A well chosen domain name — also known as a URL for “uniform resource locator” — can boost your search engine rankings as well as encourage people to visit your site. Choose it wisely!
First of all, your business name might not be the best domain name for you.
Many company names (e.g., Smith Enterprises) aren’t very descriptive. When someone hears your domain name for the first name, they should be able to instantly and accurately guess at the type of content that might be found there.
Also, if being found in the major search engines is important to you, you should consider how your target audience might find you. A prospect looking for a new product or service provider likely will search by subject not by business name.
For example, a mechanic could register something such as DonTheMechanic.com. But it’s probably better to register AutoRepairColumbiaMO.com instead, because it matches what people type into Google when they want to find a local auto repair service. Such a domain name probably will rank higher and be easier for potential customers to find.
Does that mean you should not buy a domain name that matches your company name?
No. What I would do is buy both. Develop your Web site on the domain name that is most likely to rank high. Then, buy your company name and set up a “domain name re-direct” (also called “domain forwarding.”) When someone types the company name into their browser, they’ll automatically be forwarded to the developed Web site.
This way, you get a Web site that’s likely to rank well and you can still use a more branded Web site address in your marketing.
It’s also a cheap strategy to implement. Domain names cost about $10 to $35 per year, and your Web person can easily set up a re-direct for you.
You also might buy other domain names that match keyword terms or variations of your company name and forward them to your main site. It’s a good way to keep your competitors from using those domains and it is inexpensive insurance against losing prospects who accidentally type in the wrong domain.
HOWEVER – buying multiple domain names and redirecting them to your main site doesn’t help your own site rank higher, that’s a common misconception.
So what other factors should you look for in a good domain name?
Ideally, in addition to being uniquely descriptive of your company or industry, your domain name will be short, easy to say, spell and remember, and end in a .com extension. Unfortunately, those aren’t always easy to find!
It’s helpful to begin by coming up with five terms or phrases that describe the domain you’re seeking. Then try various combinations, or add prefixes and suffixes, to come up with good matches. You can try a tool such as www.bustaname.com, which takes keywords, combines them in various ways, and tells you what’s available.

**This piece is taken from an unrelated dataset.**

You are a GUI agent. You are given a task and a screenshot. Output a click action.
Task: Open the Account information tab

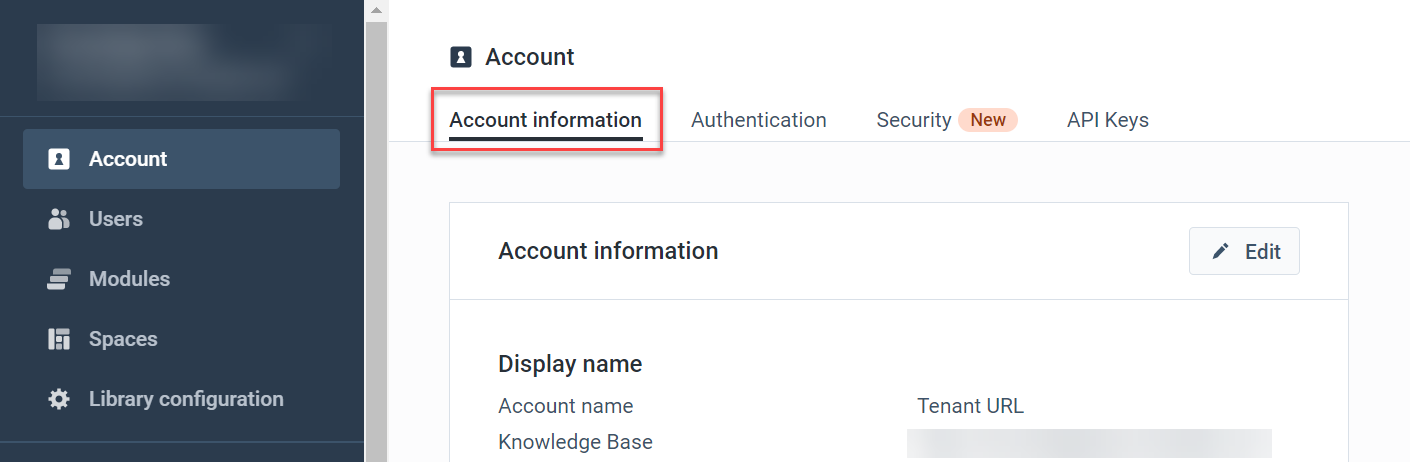click(x=546, y=120)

Although domain names can be up to 67 characters long, shorter domains usually are better because they’re easier to type and remember, and because they fit more easily on offline media such as business cards.

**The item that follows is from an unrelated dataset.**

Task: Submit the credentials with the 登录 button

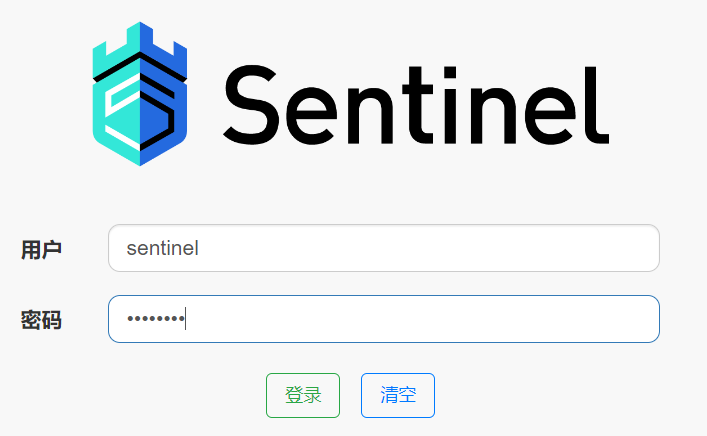Action: 302,395
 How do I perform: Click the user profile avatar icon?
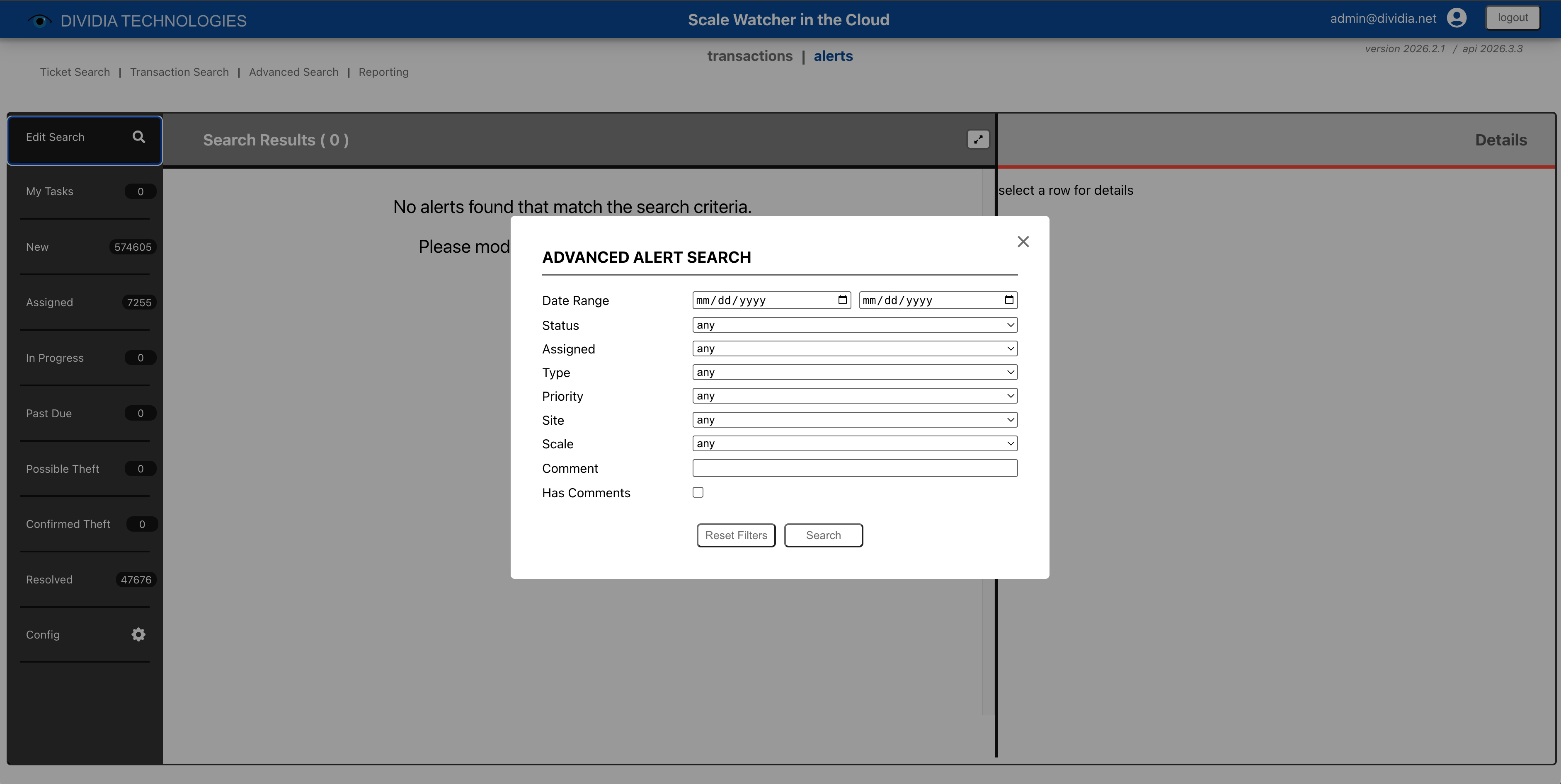coord(1456,18)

Experts strongly encourage the use of the .com extension because it’s the one people remember and it’s the one Web browsers default to if an extension is not typed in.
Avoid domain names that might confuse prospects. If you’re going to have to explain every time that your domain name is hyphenated or that you should use the number “2” instead of the word “to” or that “cool” should be spelled “kool” — well, that will get old. And there invariably will be some people who forget.
When you figure out a few domain names you like, it’s time to visit a domain name registrar — but be wary of a practice called “domain sniffing.”
Let’s say you go to a domain name registrar such as NetworkSolutions.com and look up a few domain names. You mull it over a couple of days and when you go back to buy you find that your preferred domain name no longer is available.
While that could be mere chance, it’s probably not. What some registrars do is lock a name for several days after someone searches for it. If you wait 4 or 5 days it might be available again. But sometimes a registrar will sell the searches and your desired name can be sold to a big company that buys domain names.
So don’t search for available domains until you’re actually prepared to follow through and register.
If your desired domain name isn’t available, you’ll have to decide how committed you are to owning that exact name. Sometimes you can buy it if you’re willing to pay the current owner’s asking price; check the “whois” information and contact the person listed.
If you someone else registers your domain name for you, insist that you are listed as the registrant. Many Web designers use their own contact info because it’s easier, but it also means they legally own your domain name. I know people who have been “held hostage” by Web developers who refuse to give up control of the domain name when the client wants to take their business elsewhere.